ROMA. Esiste una sola alternativa alla vendita di Alitalia, portare i libri in Tribunale. Una soluzione drastica che significa fallimento, liquidazione. Perdita di posti di lavoro, uno spauracchio che terrorizza il sindaco di Roma Walter Veltroni.
Il giorno dopo la chiusura per dissolvimento dei concorrenti della gara per la vendita della ex compagnia di bandiera e in attesa dell'informativa al Parlamento di Tommaso Padoa-Schioppa, prevista per il 26 luglio, sul destino incerto di Alitalia è quasi rissa all'interno della maggioranza. «Il governo ha allo studio soluzioni», proclamano più o meno tutti dalla maggioranza. Di fronte ad un'agonia ormai di anni, con il valore di borsa in continuo calo, ieri il titolo ha perso il 3,10 per cento, una soluzione va di sicuro trovata. C'è a chi piace la licitazione privata - trattare con qualcuno che fa una buona offerta senza affidarsi a gare - chi preferisce la trattativa al ribasso - pochi o niente soldi allo Stato, investimenti nell'azienda -, chi, infine, caldeggia un ritorno indietro dalle privatizzazioni contravvendendo alle indicazioni dell'Unione Europea contraria agli aiuti di Stato. Diverse le ricette proposte anche dalle fila del centrodestra. L'unica cosa che sembra unire l'opposizione è la critica verso quanto fin qui fatto dal governo.
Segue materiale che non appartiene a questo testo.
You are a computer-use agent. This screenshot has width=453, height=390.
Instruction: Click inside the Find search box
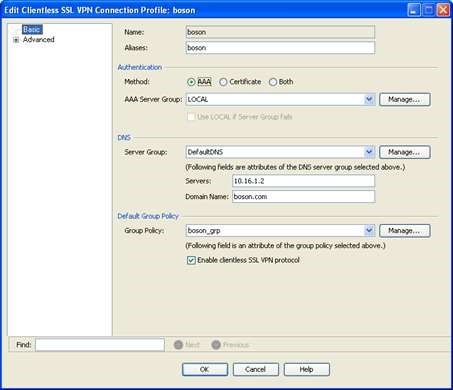point(100,345)
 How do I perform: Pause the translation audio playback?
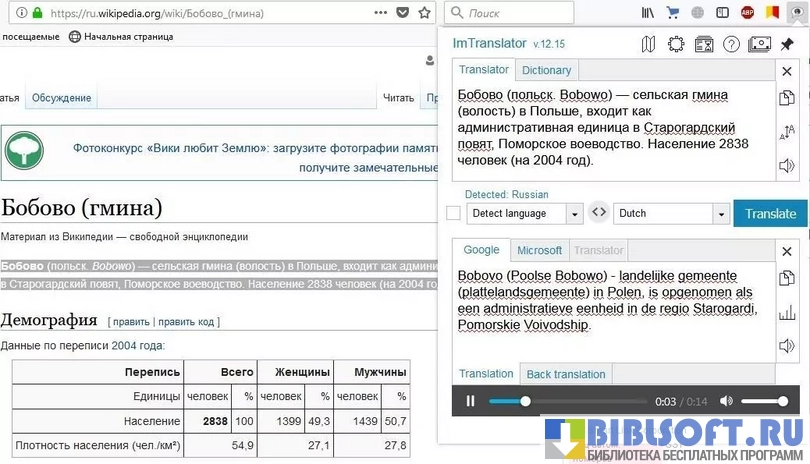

Nell'attesa e nell'incertezza i tecnici lavorano e lo scatto di fantasia è delegato al ministro dell'Economia Padoa-Schioppa anche se non tutti sono d'accordo. Il vicepresidente del consiglio Francesco Rutelli ne avrebbe voluto parlare oggi al consiglio dei ministri. Valutare collegialmente tutte le ipotesi in campo. Ipotesi che non deve essere piaciuta all'Economia, visto che Rutelli ha dovuto smentire qualsiasi appuntamento per oggi.
L'affare Alitalia, del resto, potrebbe portare ulteriori tensioni nella logorata situazione politica. Che cosa fare con la ex compagnia di bandiera ogni giorno vicina al rischio di mettere gli aerei a terra è tutt'altro che pacifico. Sul metodo Padoa-Schioppa non accetta repliche: «Se fossi stato consapevole del rischio che potesse andare così l'avrei fatto lo stesso», ha dichiarato ieri mattina in una intervista a un quotidiano. La scelta del titolare dell'economia resta quella della trasparenza, sostenuta dalla convinzione che l'Italia alla fine avrà «certamente la sua compagnia di bandiera».
Che non vuol dire, secondo il significato di una volta dell'espressione, che l'Italia continuerà ad avere un vettore aereo di proprietà pubblica.
Su questo tasto battono i piloti dell'Anpac, schierati contro l'Europa e i suoi paletti. «In questi ultimi dieci anni Air France, Lufthansa e British Airways attraverso una politica sostanzialmente basata su principi statalisti hanno incrementato enormemente le loro rispettive flotte di aeromobili e network», hanno dichiarato. Secondo loro, Alitalia se non pubblica deve essere almeno sostenuta.